Enfin et surtout, mon collègue palestinien ayant jugé bon de prétendre qu'Israël mènerait une politique « d'apartheid », je lui recommande d'approfondir sa connaissance de ce qu'a été l'apartheid en Afrique du Sud avant de lancer contre nous cette terrible accusation. Les Arabes israéliens qui forment plus de 20 % de la population en Israël jouissent de droits dont jamais les habitants des pays arabes n'ont disposé : ils votent et sont élus à la Knesset et sont également représentés dans les plus grandes instances judiciaires israéliennes, telle que la Cour suprême. Ils ont aussi leurs propres partis politiques et leur langue est l'une des langues officielles de l'État. Et, dans les territoires palestiniens, nous ne faisons exploser aucun autobus, nous n'envoyons pas des terroristes commettre des attentats-suicides et nous ne lançons pas de roquettes sur les civils.

Pour conclure, Israël, considérant que parvenir à deux États pour deux peuples est la seule solution viable au conflit israélo-palestinien, a fait le choix stratégique d'accepter la division du territoire entre deux peuples.

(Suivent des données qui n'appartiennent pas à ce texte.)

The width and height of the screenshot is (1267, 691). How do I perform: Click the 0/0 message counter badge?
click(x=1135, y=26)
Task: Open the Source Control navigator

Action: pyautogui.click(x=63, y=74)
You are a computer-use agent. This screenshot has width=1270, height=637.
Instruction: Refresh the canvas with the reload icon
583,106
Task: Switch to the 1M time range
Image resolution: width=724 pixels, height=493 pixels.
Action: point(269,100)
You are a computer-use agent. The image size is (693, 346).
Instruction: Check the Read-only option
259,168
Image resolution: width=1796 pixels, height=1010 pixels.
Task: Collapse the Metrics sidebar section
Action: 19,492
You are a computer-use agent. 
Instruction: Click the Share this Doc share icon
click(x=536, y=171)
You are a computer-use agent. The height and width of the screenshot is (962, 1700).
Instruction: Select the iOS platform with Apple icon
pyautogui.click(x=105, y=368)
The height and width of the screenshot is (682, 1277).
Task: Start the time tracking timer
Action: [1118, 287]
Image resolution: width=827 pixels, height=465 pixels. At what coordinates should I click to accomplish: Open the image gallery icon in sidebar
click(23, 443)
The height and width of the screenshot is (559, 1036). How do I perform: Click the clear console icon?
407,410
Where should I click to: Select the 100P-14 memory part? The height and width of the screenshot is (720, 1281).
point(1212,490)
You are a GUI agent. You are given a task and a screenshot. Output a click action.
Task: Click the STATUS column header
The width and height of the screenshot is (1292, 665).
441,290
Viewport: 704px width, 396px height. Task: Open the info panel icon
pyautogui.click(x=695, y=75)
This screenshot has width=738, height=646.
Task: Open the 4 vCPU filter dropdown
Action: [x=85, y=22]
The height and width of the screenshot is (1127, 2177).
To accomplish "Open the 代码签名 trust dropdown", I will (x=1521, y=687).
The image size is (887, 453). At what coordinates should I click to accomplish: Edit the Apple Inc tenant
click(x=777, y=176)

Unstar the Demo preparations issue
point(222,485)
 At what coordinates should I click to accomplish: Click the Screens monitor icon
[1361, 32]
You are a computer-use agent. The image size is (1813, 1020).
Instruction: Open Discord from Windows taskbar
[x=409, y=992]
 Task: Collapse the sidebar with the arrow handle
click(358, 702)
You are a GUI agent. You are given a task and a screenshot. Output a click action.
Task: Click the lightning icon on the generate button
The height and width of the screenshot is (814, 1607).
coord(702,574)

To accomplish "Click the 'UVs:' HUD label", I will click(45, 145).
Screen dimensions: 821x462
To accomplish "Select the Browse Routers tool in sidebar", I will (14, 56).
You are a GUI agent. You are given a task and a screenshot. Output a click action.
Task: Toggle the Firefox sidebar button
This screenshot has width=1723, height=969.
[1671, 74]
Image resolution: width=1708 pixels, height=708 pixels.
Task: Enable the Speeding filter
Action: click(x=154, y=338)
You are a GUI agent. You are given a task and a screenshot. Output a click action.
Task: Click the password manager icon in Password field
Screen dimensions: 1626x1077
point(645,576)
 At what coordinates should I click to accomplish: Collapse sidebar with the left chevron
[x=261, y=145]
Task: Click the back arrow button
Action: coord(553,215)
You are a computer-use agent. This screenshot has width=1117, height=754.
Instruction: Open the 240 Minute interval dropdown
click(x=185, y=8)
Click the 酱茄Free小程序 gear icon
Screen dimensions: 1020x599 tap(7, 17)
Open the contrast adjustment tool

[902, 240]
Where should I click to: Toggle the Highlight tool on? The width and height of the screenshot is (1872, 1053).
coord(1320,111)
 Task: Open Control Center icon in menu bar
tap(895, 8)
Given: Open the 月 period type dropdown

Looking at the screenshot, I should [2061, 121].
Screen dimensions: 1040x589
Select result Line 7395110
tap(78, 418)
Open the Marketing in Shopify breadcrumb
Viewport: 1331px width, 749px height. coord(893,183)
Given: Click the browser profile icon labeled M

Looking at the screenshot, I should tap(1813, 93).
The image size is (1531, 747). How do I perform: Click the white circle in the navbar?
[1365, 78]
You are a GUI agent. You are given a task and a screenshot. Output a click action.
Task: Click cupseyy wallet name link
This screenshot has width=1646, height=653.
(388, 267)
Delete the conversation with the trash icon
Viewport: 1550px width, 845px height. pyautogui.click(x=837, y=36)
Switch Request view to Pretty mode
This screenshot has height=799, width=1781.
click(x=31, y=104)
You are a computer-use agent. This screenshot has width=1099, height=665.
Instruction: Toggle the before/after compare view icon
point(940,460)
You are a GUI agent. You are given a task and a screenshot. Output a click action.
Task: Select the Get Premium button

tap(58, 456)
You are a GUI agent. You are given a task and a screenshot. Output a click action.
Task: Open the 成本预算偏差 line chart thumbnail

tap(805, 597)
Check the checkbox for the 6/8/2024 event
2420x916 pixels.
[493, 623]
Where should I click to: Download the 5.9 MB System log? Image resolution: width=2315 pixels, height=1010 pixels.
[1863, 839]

Le schéma étant clairement dessiné, ce qui est nécessaire maintenant, et vite, c'est une Autorité palestinienne solide car le temps est compté et joue contre ceux qui veulent la paix dans cette partie du monde. Les Palestiniens ont des demandes légitimes ; les Israéliens aussi, surtout en matière de sécurité. Le seul moyen de trouver comment y donner suite, c'est de s'asseoir autour d'une table et de régler la question pacifiquement. Certes, on ne peut faire la paix qu'avec ses ennemis – mais on ne peut la faire avec des gens qui se vouent à vous détruire ! Ni le Hamas ni un gouvernement palestinien où il siège n'est un partenaire de négociation possible. Ce dont le Moyen-Orient a besoin, c'est d'un leadership palestinien fort, désireux de faire la paix et pour cela de renoncer à certains de ses rêves comme les Israéliens devront renoncer à certains des leurs.

Si Abou Mazen est sérieux, il doit désarmer les militaires du Hamas, mettre un terme à la production d'armes à Gaza et y déployer ses forces de sécurité.